| WHAT THIS TASK INVOLVES |
Transcribe the listing exactly, so that nothing but the pictures is missing.

* * * *

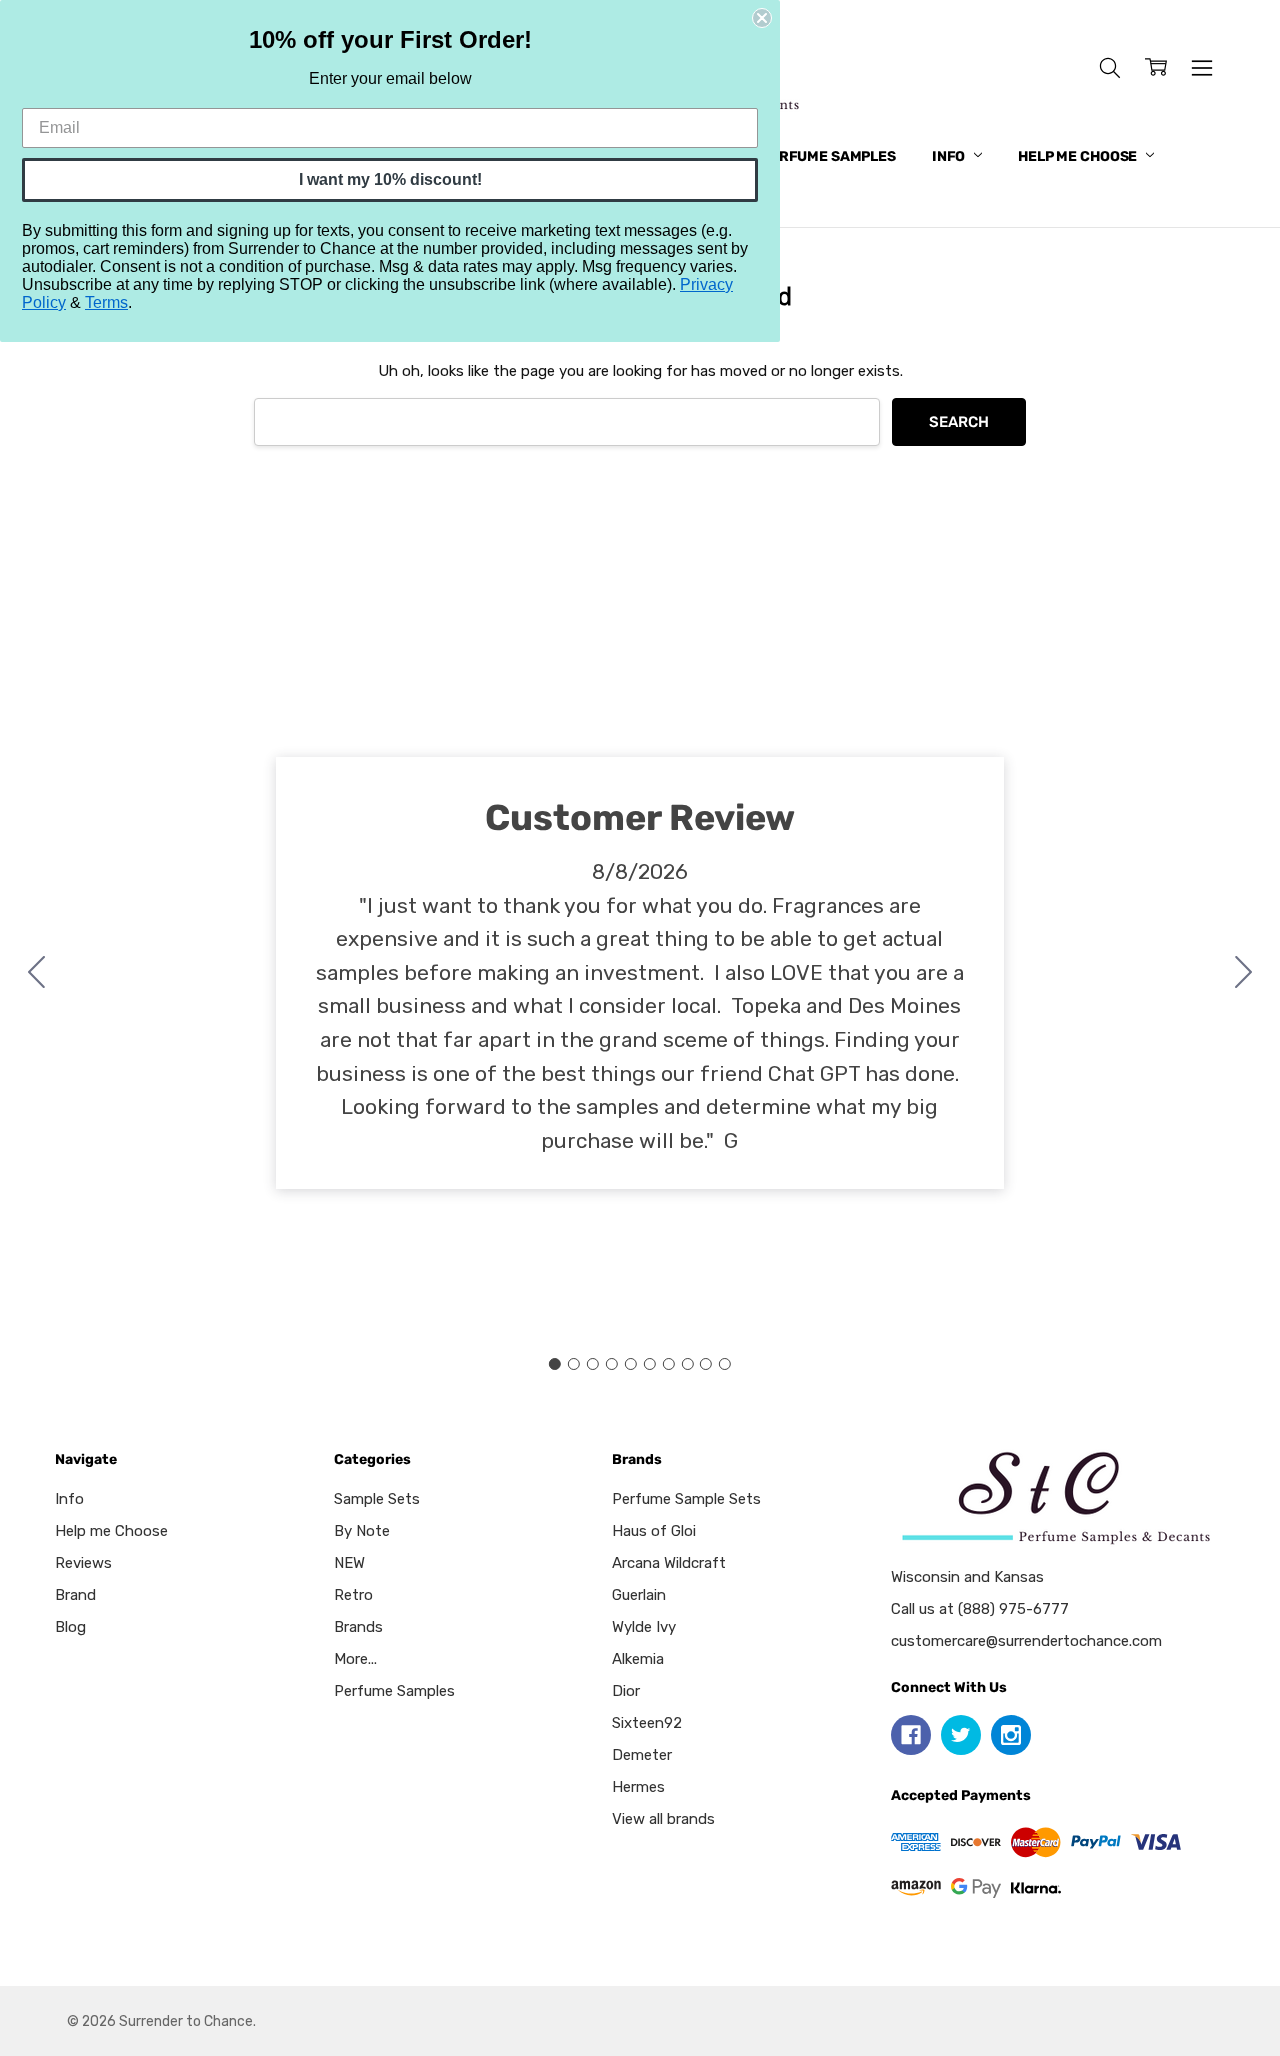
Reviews (83, 1563)
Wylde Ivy (644, 1627)
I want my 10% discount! (390, 179)
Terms (106, 302)
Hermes (638, 1787)
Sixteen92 (647, 1723)
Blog (70, 1627)
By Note (362, 1531)
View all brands (663, 1819)
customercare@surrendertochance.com (1026, 1641)
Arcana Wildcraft (669, 1563)
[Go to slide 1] (555, 1364)
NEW (349, 1563)
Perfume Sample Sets (686, 1499)
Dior (626, 1691)
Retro (353, 1595)
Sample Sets (377, 1499)
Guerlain (639, 1595)
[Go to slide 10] (37, 973)
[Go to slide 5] (631, 1364)
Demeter (642, 1755)
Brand (75, 1595)
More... (355, 1659)
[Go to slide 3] (593, 1364)
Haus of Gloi (654, 1531)
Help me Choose (1079, 156)
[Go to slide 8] (687, 1364)
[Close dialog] (762, 18)
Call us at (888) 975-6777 (980, 1609)
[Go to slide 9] (706, 1364)
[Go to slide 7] (668, 1364)
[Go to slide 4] (612, 1364)
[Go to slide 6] (649, 1364)
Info (950, 156)
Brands (358, 1627)
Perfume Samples (828, 156)
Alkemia (638, 1659)
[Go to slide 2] (1244, 973)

* * * *

| ANSWER BELOW |
Reviews (83, 1563)
Wylde Ivy (644, 1627)
I want my 10% discount! (390, 179)
Terms (106, 302)
Hermes (638, 1787)
Sixteen92 (647, 1723)
Blog (70, 1627)
By Note (362, 1531)
View all brands (663, 1819)
customercare@surrendertochance.com (1026, 1641)
Arcana Wildcraft (669, 1563)
[Go to slide 1] (555, 1364)
NEW (349, 1563)
Perfume Sample Sets (686, 1499)
Dior (626, 1691)
Retro (353, 1595)
Sample Sets (377, 1499)
Guerlain (639, 1595)
[Go to slide 10] (37, 973)
[Go to slide 5] (631, 1364)
Demeter (642, 1755)
Brand (75, 1595)
More... (355, 1659)
[Go to slide 3] (593, 1364)
Haus of Gloi (654, 1531)
Help me Choose (1079, 156)
[Go to slide 8] (687, 1364)
[Close dialog] (762, 18)
Call us at (888) 975-6777 (980, 1609)
[Go to slide 9] (706, 1364)
[Go to slide 7] (668, 1364)
[Go to slide 4] (612, 1364)
[Go to slide 6] (649, 1364)
Info (950, 156)
Brands (358, 1627)
Perfume Samples (828, 156)
Alkemia (638, 1659)
[Go to slide 2] (1244, 973)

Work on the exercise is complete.